Tuesday, January 11, 2011

Leadership Vacuum, And We Don't Mean Hoover

The city council held an oversight hearing on the Bloomberg administration's response to the Christmas blizzard, and you have to give the Bloombergistas credit-this time they showed up. The hearing usefully dramatized what happens when there is a leadership vacuum-and the absence of any command structure played a key role in the city's failure to call a snow emergency.

The Politicker reports: "Under tough questioning from members of the City Council, members of the Bloomberg administration admitted that there was a failure of communication during last month's storm, one exacerbated by the fact that a number of high-level officials were out of town for the Christmas holiday.Deputy Mayor Stephen Goldsmith deflected questions about who was in charge of the day-to-day operations of the city since Mayor Bloomberg and Goldsmith were away for the Christmas holiday. He did note, however, that neither he or nor the mayor were aware of the decision by the Sanitation and Transportation Departments to not call a snow emergency. "The mayor did not have the information he deserved," Goldsmith said."

But the question that was deflected is the most crucial one of all; and the deputy elides the central factor in all of this-the absence of the mayor. An on-premise mayor will have all of the information he needs, it is only when you are out of town and out of touch that you find yourself so out of the information loop.

The NY Times elaborates: "Deputy Mayor Stephen Goldsmith admitted to a host of errors on the part of the Bloomberg administration, including a failure to adequately brief Mayor Michael R. Bloomberg about the city’s response to the storm. As City Council members pounded the administration with questions, Mr. Goldsmith, who is in charge of operations, acknowledged that the chain of command was murky; that the failure to declare a state of emergency hampered the response; that city workers were not deployed adequately and private contractors should have been called in; and that officials waited too long to plan for the storm."

Did they get anything right? Apparently not: "The day brought a series of stunning admissions from an administration that is not accustomed to issuing apologies. Officials acknowledged that the mayor had not been kept in the loop at crucial moments, that the city had failed to prepare an adequate supply of snowplows and that the information given to the public was often confusing."

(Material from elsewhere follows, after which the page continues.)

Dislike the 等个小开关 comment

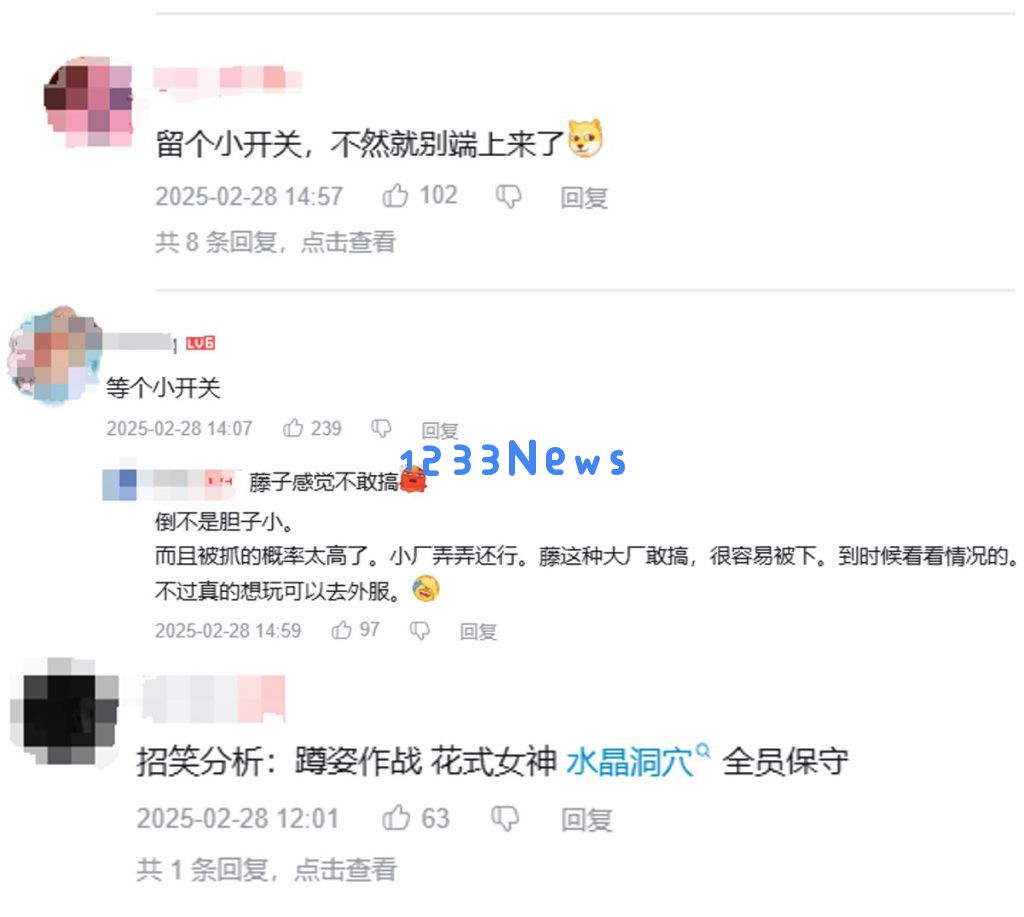click(381, 428)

What's fascinating is that, as far as the admitted rationale for the failure to declare a snow emergency is concerned-finally recognized as the linchpin of the over all failure-is that the mayor remained out of the loop as late as Monday, claiming that it wouldn't have been effective to declare said emergency. The NY Daily News has the story on the city's "flat footed" response: "Deputy Mayor Stephen Goldsmith admitted for the first time Monday that the city should have declared a snow emergency ahead of the monster blizzard that ravaged the city last month: "Declaring an emergency could have been a triggering event," confessed Goldsmith, the first of a string of Bloomberg administration officials to testify at an all-day inquisition by the City Council. Goldsmith said an emergency declaration would have put all agencies on high alert - and warned New Yorkers not to drive."

It was refreshing, though, that the Bloombergistas manned up on the failure: "Goldsmith outlined a 15-point plan to make the city respond better in the future -- from creating a central tow truck dispatch to setting up protocols for the 911 system to handle extreme situations. "Look, we didn't do the job you expected," Goldsmith said. "There were a lot of mistakes. We acknowledge those. We want to do better in the future."

As the NY Post reports, Goldsmith said that this snowfu was a systematic failure: "He blamed a series of systemic breakdowns for the disastrous outcome...He said the city should have declared a snow emergency the day before the storm hit and cited "insufficient" communication between agencies."

But this begs the leadership vacuum question-and whether the decision to not declare an emergency was the right one-at the time. The deputy thinks that it was: "Given the information available at the time, the decision not to declare an emergency was understandable. However, based on what we know now, an emergency declaration could have yielded a more successful response," said Goldsmith."

We would say that the failure to declare was, "understandable," only owing to the the clueless nature of command-and not as a result of the snow on the ground. Put simply, what the city, "knows now," is what it should have known then-if anarchy wasn't the rule of thumb. The WSJ explicates this further: "At a City Council hearing examining the city’s poor response to post-Christmas storm that crippled the city, Deputy Mayor Stephen Goldsmith said officials feared an emergency declaration would have put more cars on the road. But the decision was not guided by a “clear understanding of what powers and actions such declarations would enable amongst city agencies and other entities, and how the public would be required to act as a result,” Goldsmith said."

And his further comments underscore our critique: "Through our review over the past two weeks, we believe that declaring an emergency could have provided a triggering event for those city agencies and other entities that utilize such a declaration as a catalyst for action, and by the public, which potentially might have heard the word ‘emergency’ and limited their driving,” he said."

Clearly the city's damning, "understanding at the time," was itself a product of the collapse of the emergency response command structure-and all roads here lead to Rome; which in this case has been transported to an island in the Atlantic. The city's failure can be attributed to-and almost solely so-the mayor's absence. Everything else, as they say, is merely commentary.